We do not have an ETA for upstreaming OpenMP offloading to upstream. Rather we are in the process of upstreaming various features as they are developed, as well as older functionality. From my perspective, LLVM 13 was barely functional for AMDGPU OpenMP offloading as it was the first release to attempt to support AMDGPU OpenMP offloading( a good first step). The upcoming LLVM 14 should have increased robustness for AMDGPU OpenMP offloading. However, within AMD we have and continue to use our amd-stg-open branch of LLVM to produce a ROCm compiler product for a variety of reasons including content not yet upstreamed, and extensive qualification testing for our ROCm product.

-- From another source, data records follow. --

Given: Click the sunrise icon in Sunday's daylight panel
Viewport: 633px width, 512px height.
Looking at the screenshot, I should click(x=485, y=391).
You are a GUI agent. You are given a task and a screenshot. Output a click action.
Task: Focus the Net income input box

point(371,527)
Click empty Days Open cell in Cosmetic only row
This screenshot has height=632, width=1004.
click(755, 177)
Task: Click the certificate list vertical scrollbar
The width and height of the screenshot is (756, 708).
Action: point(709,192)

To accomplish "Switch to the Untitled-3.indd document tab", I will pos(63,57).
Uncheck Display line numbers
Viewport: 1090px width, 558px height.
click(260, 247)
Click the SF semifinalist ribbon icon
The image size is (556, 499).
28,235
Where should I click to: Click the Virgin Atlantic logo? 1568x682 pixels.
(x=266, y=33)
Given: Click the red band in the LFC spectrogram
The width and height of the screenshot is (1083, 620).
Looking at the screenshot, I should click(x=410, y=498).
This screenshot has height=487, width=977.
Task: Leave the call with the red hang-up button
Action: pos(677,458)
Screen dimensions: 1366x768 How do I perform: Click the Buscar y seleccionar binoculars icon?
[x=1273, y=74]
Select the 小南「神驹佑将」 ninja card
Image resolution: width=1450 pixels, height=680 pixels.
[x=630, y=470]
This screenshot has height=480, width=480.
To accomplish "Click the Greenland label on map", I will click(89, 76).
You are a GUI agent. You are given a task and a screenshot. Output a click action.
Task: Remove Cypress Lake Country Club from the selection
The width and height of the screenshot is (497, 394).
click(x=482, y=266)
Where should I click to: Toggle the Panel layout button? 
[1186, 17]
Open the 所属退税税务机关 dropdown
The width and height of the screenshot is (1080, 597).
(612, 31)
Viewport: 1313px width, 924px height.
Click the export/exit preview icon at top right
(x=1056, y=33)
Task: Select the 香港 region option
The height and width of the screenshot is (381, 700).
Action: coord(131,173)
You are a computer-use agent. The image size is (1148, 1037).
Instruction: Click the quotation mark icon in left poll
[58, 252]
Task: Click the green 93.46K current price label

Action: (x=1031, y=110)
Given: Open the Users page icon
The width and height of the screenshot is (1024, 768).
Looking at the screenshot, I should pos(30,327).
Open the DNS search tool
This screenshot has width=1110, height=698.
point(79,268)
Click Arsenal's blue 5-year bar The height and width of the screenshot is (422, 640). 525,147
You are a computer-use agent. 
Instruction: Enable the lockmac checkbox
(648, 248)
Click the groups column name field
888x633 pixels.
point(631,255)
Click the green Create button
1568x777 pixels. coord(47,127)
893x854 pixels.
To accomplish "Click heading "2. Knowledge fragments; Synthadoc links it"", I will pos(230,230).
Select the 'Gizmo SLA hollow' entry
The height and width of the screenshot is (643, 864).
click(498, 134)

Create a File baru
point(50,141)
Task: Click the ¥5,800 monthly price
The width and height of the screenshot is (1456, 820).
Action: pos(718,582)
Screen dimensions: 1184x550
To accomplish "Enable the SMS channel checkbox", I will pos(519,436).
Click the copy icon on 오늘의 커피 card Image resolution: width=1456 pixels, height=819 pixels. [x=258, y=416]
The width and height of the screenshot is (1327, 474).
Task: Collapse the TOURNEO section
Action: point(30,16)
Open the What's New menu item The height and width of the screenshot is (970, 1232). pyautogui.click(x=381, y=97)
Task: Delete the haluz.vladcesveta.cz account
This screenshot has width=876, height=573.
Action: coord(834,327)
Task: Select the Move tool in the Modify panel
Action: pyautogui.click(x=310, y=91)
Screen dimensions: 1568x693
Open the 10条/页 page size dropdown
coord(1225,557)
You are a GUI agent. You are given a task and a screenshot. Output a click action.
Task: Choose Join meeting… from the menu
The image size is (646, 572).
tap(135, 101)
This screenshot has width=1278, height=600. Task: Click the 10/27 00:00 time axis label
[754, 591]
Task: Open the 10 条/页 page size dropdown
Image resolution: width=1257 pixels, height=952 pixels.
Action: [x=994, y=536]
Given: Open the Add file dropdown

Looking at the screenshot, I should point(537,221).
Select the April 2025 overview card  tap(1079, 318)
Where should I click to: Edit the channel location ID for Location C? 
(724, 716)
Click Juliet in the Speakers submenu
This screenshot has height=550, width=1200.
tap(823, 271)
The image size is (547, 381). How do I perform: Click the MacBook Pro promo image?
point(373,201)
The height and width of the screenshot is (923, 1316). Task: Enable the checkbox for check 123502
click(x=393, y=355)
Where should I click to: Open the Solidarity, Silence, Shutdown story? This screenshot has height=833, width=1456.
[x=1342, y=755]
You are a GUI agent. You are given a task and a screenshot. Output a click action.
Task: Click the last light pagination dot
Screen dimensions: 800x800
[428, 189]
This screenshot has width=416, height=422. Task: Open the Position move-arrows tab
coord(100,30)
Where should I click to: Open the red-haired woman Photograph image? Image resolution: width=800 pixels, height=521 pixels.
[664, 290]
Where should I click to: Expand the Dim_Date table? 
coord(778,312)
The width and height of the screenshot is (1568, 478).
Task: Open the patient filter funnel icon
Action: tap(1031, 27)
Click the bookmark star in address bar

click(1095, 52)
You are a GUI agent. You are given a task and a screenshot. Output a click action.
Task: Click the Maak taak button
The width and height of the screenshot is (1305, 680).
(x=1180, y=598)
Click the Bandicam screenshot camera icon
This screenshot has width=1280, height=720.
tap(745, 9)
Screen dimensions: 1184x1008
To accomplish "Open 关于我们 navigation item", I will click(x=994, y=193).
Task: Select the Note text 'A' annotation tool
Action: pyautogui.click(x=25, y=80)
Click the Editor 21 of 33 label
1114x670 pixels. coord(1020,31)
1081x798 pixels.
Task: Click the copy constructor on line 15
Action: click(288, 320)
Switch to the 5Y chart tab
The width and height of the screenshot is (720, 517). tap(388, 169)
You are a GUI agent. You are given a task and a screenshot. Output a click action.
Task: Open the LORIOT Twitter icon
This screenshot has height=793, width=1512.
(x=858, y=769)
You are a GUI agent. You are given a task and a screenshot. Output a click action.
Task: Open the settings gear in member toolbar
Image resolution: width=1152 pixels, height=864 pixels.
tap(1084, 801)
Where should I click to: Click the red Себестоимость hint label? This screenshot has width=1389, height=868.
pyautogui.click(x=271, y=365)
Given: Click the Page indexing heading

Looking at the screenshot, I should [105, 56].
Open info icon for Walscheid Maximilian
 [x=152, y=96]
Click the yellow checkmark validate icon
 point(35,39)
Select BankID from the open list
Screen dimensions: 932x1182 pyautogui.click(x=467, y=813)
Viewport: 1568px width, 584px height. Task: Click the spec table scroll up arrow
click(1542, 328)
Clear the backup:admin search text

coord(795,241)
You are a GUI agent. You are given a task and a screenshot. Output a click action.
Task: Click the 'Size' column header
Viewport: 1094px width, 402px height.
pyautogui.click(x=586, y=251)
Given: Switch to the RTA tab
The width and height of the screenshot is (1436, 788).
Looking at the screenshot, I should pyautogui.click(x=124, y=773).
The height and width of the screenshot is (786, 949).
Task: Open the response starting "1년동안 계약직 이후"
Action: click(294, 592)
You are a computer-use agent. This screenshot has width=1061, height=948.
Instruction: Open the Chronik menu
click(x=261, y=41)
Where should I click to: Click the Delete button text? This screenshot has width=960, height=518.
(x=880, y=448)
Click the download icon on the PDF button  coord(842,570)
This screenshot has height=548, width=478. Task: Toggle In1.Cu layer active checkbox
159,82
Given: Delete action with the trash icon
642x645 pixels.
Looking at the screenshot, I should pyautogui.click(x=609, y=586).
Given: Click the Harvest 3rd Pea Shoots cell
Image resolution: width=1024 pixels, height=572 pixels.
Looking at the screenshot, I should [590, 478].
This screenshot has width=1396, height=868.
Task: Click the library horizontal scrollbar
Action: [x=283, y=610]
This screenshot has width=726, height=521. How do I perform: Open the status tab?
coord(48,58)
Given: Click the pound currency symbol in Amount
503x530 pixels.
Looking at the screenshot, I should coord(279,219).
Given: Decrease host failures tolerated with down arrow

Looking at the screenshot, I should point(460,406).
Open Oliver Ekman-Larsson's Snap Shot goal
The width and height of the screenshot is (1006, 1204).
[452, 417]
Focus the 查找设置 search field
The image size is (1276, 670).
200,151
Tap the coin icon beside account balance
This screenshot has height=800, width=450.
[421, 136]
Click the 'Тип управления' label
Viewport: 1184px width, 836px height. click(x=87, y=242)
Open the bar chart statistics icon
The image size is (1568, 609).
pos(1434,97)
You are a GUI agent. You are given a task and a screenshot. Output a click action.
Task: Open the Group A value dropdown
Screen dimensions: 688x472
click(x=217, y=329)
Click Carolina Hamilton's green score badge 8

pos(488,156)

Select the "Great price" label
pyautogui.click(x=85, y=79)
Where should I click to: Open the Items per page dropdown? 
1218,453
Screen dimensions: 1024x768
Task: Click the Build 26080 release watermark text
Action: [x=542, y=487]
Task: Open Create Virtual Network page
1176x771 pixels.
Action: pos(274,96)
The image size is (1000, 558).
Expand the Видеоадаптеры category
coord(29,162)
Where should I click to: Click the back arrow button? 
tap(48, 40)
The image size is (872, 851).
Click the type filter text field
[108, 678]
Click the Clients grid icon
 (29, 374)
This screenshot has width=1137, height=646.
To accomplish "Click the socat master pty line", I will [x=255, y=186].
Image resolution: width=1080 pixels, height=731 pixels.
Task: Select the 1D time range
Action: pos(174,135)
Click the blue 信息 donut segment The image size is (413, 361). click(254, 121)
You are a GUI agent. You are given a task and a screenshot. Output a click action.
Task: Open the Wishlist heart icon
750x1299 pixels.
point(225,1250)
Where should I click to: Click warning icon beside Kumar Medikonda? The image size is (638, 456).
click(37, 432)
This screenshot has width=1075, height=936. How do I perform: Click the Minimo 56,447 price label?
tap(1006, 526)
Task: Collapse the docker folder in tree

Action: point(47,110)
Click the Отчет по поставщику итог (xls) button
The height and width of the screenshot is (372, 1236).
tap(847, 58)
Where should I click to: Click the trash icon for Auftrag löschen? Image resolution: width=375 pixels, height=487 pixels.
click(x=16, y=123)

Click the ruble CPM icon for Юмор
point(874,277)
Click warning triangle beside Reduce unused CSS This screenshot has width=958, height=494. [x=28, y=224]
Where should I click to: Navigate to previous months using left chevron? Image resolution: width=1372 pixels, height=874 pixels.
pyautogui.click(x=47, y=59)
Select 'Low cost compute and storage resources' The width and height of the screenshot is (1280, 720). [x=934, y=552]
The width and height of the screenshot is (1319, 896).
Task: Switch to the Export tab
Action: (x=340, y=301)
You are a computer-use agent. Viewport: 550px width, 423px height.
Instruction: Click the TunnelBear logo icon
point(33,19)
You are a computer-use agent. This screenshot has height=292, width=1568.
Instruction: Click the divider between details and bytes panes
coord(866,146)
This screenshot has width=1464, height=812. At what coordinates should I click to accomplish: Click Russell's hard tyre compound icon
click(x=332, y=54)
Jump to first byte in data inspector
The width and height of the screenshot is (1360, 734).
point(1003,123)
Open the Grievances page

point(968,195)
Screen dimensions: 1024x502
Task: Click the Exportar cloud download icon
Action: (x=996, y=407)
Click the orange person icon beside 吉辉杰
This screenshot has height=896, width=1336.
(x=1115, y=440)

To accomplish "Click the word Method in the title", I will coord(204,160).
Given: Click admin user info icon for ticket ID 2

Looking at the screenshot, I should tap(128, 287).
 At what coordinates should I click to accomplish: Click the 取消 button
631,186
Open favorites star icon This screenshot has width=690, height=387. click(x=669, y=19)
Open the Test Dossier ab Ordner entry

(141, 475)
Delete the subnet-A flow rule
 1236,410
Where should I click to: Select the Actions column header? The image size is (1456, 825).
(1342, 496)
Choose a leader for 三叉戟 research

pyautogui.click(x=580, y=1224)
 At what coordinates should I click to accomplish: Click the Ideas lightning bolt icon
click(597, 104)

For the record, the result of HIP tests here are
99% tests passed, 3 tests failed out of 403
Total Test time (real) = 3933.38 sec
The following tests FAILED:
103 - directed_tests/ipc/hipMultiProcIpcMem.tst (Timeout)
132 - directed_tests/runtimeApi/cooperativeGrps/cooperative_streams_half_capacity.tst (Subprocess aborted)
197 - directed_tests/runtimeApi/memory/hipIpcMemAccessTest.tst (Timeout)
===========================
94% tests passed, 1 tests failed out of 18
Total Test time (real) = 230.02 sec
The following tests FAILED:
418 - performance_tests/module/hipPerfModuleLoad.tst (Failed)
Jan 8th: currently fiddling with the dedicated hip-testsuite and hip-examples repositories.
@Maxzor Can you please test with latest ROCm 6.0.2 (HIP 6.0.32831)? If resolved, please close ticket. Thanks!
I think this question has been answered. The Debian packaging for ROCm is fairly mature now, and it does not use the ROCm LLVM fork.